- _About this exercise_
Exact copy, pictures omitted: the line holding "How do I perform: Select" and every line after it down to the end of the entries.

[Extracted records]
──────
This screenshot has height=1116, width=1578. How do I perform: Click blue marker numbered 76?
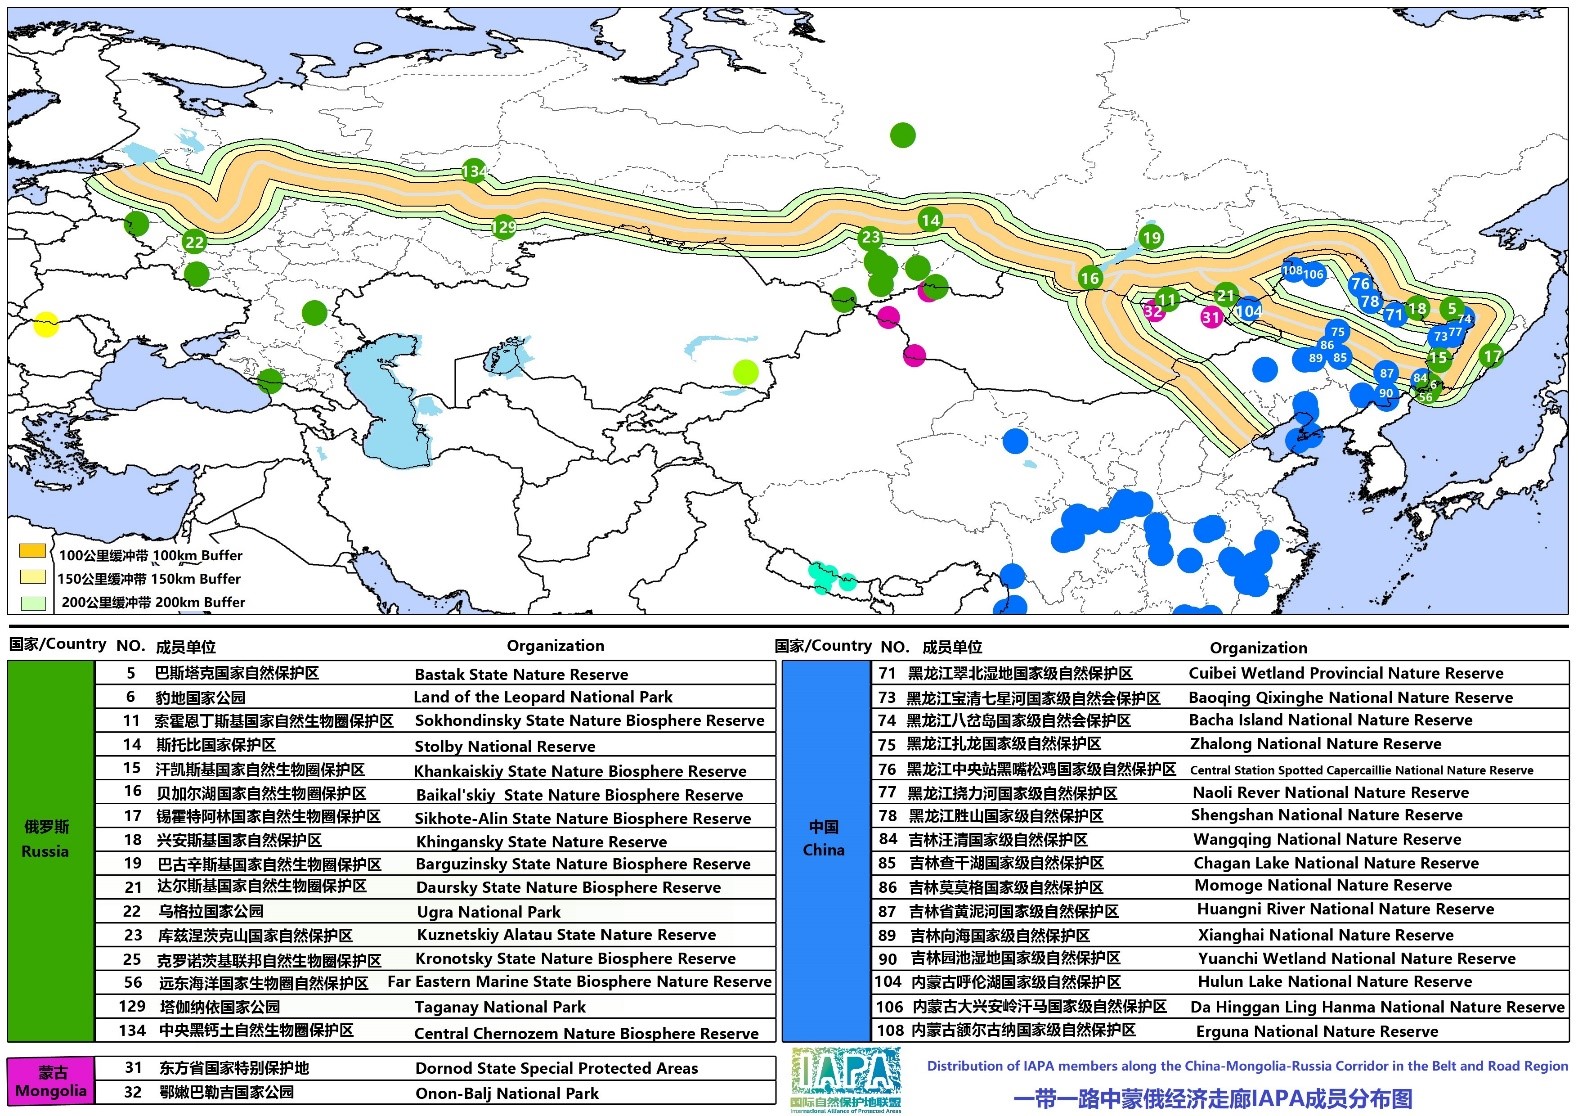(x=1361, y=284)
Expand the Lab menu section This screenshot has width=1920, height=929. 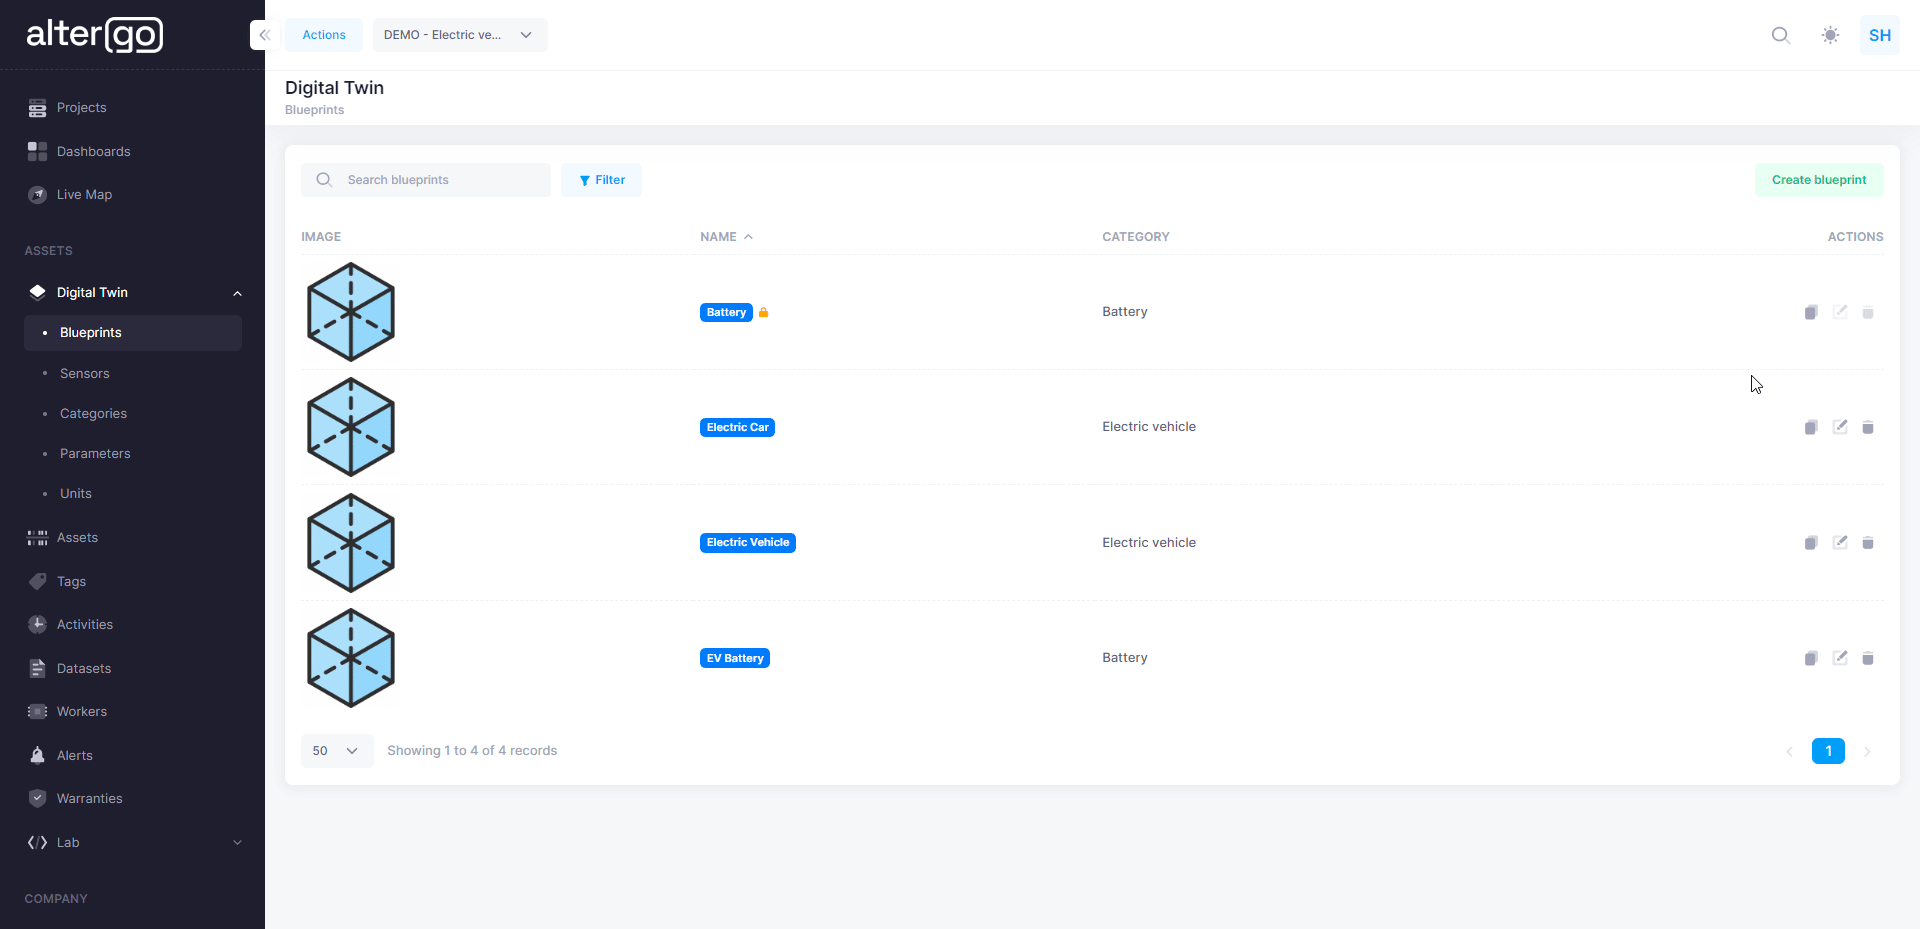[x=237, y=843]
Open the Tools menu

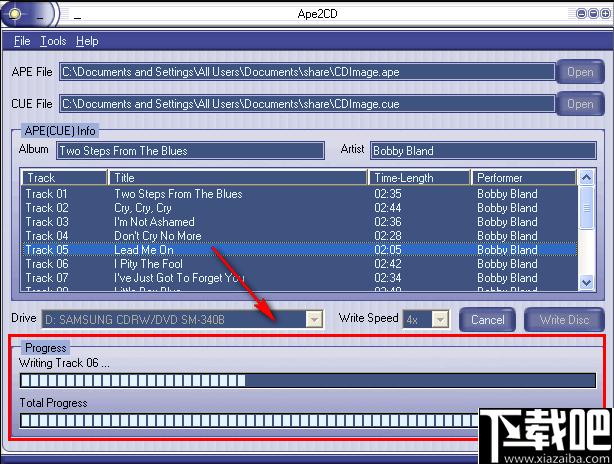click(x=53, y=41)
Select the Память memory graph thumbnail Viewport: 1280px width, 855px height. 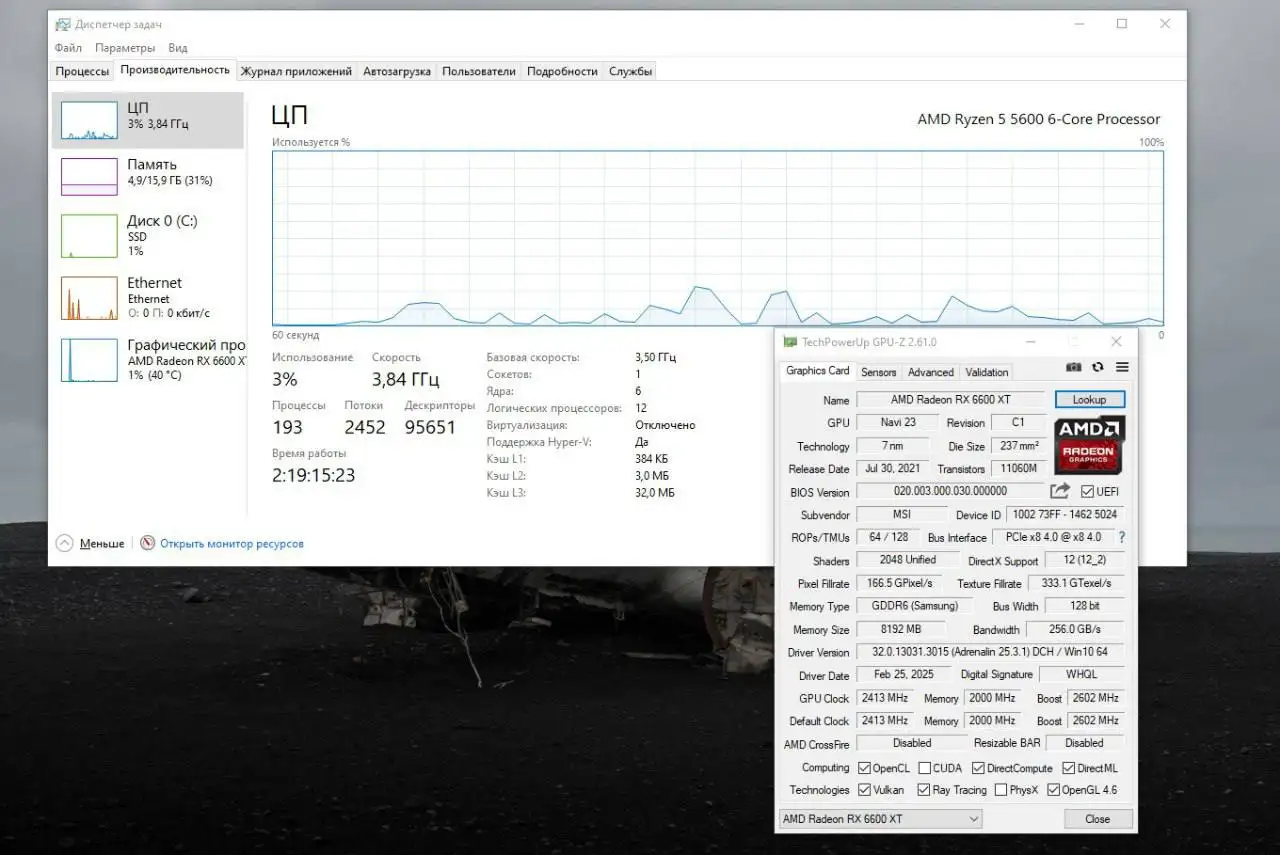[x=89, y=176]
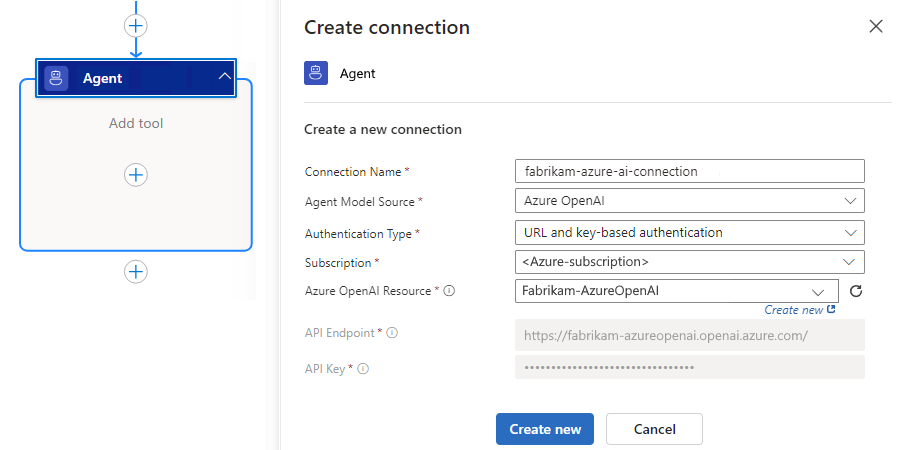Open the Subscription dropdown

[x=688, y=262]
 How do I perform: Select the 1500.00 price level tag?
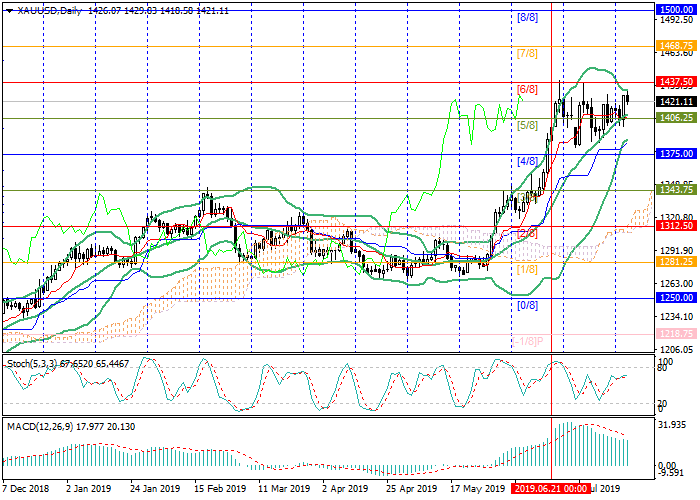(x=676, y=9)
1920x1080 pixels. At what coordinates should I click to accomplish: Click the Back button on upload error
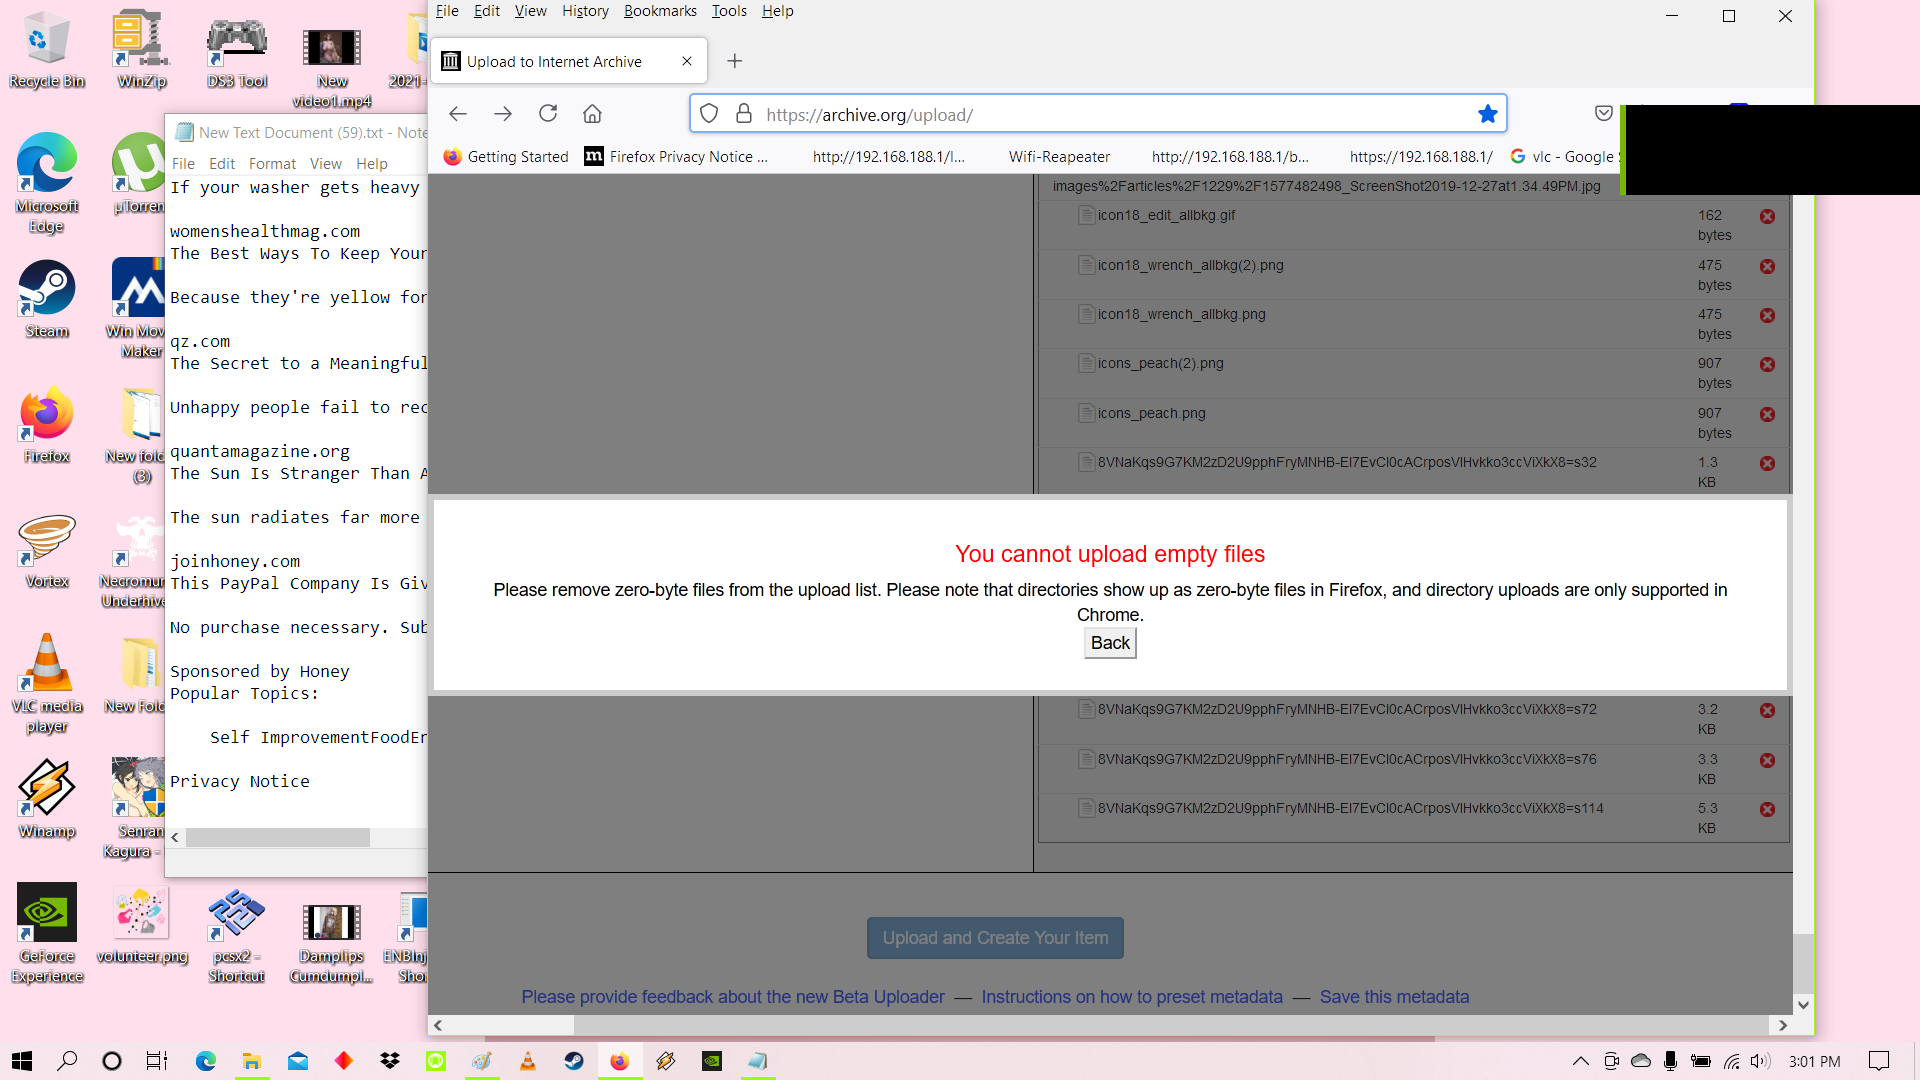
──────
- _Result_
 How do I perform: Select the 1500.00 price level tag?
(x=676, y=9)
1920x1080 pixels. At what coordinates should I click to accomplish: Click the Back button on upload error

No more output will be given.